Parenting a child with ADHD can be extremely frustrating and challenging, especially when your child has a habit of being oppositional and testing your limits and authority.
Often times explosive battles and arguments leave both parent and child feeling shame, guilt, and frustration. This breakdown in communication causes a strain on your relationship, disrupts routines, and adds a ton of stress on top of an already stressful situation.
You know you need to approach the problem in a different way, but sometimes you feel stuck, like you don't know what to say and how to say it, and the whole situation feels hopeless.
In this Vlog, you'll learn how ADHD causes ODD (Oppositional Defiance Disorder), how reacting is different than responding, and how to respond when your child is being defiant. I'll share with you the exact four-step system that you can practice over and over again to slowly help your child shift their habits overtime.
Understand ADHD and ODD.
Understand Reacting vs Responding.
Use communication as a tool to help your child manage their emotions and actions, and help them slowly shift their behavior over time.
1. Understanding ADHD + ODD (Source: Dr. Russel Barkley)
ADHD is a developmental disability, which means it affects how your child develops over time.
There is no cure for it, it will need to be managed throughout their life.

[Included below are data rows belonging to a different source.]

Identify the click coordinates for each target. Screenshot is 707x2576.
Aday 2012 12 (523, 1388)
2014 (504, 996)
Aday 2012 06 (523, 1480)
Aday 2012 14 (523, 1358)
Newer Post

ADHD causes your child to exhibit age-inappropriate behavior.
Their behavior levels out in early 30’s but they will be behind peers their age.
Quantitative, not qualitative difference.
First area that ADHD affects is inhibitory control (inhibitions are what allow us to think things through - our thoughts, words, actions, and emotions)
Children with ADHD experience the same emotions, but the difference is they impulsively express them without the ability to judge whether or not that act will get them to their desired goal.
They are unable to self-soothe or self-calm.
ODD - Oppositional Defiance Disorder is a consequence of ADHD...it’s just a matter of time before your child’s inability to manage their mood, anger, temper, or annoyance translates into hostile, defiant and conflicting interactions with parents, peers, siblings, and teachers.
Learn more about ODD symptoms here.
2. Understanding Reacting VS Responding
Reacting to your child's negative habits with frustration, arguing, or punishment causes the problem to get worse.
Here's what happens when you REACT
A breakdown in communication.
A strain on your relationship.
Feelings of anger, shame, low self-esteem.
Lack of trust.
The problem to reoccur/get worse.
Trains your child to act when there's a fear of a consequence.
Does not help your child build self-awareness.
Reflects your child's behavior and models reactive behavior back to them.
Here's what happens when you RESPOND
Helps your child feel heard and understood.
Builds trust that you respect their feelings.
Helps you reinforce limits and boundaries.
Helps your child practice self-calming/soothing techniques.
Helps your child learn how to solve problems.
Gives you an opportunity to model self-awareness and self-regulation.
3. Using the FOUR-STEP Response to help your child to manage their emotions and actions.
STEP 1 - Replace TIME OUT with CALM DOWN.
Create a "calm down" space in your home.
Put down pillows, squeeze balls, fidget items, a photo album of family members, music, writing or drawing materials...etc.
When your child acts out, acknowledge how they feel, and that you will help them calm down. SAY: "You're feeling _____, come and sit with me for a few minutes to calm down. You are showing me that you need a break, and I'll help you take a breather."
Acknowledge what happened, how they feel, let them express themselves. SAY, "Tell me more..." Pause, listen, and watch.
If you find that you lost your patience, and wish to take back what you said in a heated moment, SAY: "I was really feeling frustrated, I used a loud voice and I got upset. I forgot to take some deep breaths and what I meant to say was..."
STEP 2 - Set a LIMIT and give a BRIEF reason for it.
Be calm, and state it as a matter of fact.
Don't ask questions.
SAY, "We have a rule about video games, the limit is 1 hour so you can have time to finish homework (or dinner, or chores, or spend time w/family)."
Be consistent in your rules and limits.
Make it brief.
STEP 3 - Talk about better choices, suggest ways your child can help you solve the problem.
Be positive, focus on what you want your child to do instead of what you don't want them to do.
Use the "head-scratcher" technique to invite your child to help you solve the problem. SAY, "I wonder if there's a way we can make it easier for you to stop playing and feel better."
Be creative and use humor.
STEP 4 - Acknowledge when your child is putting in effort and catch your child being good!
It is important to acknowledge every tiny step in the right direction.
Don't expect your child to change overnight, instead praise every amount of effort they put into the solution.
Catch your child being awesome, and comment on what they do well.
All of us slip up and act on our frustrations. Parenting a child with ADHD and ODD can be exhausting, frustrating, and emotionally taxing. Don't beat yourself up if you slip up once in a while and react with your frustration. Instead, use the above process to turn every conflict into a beautiful opportunity to help your child learn and grow.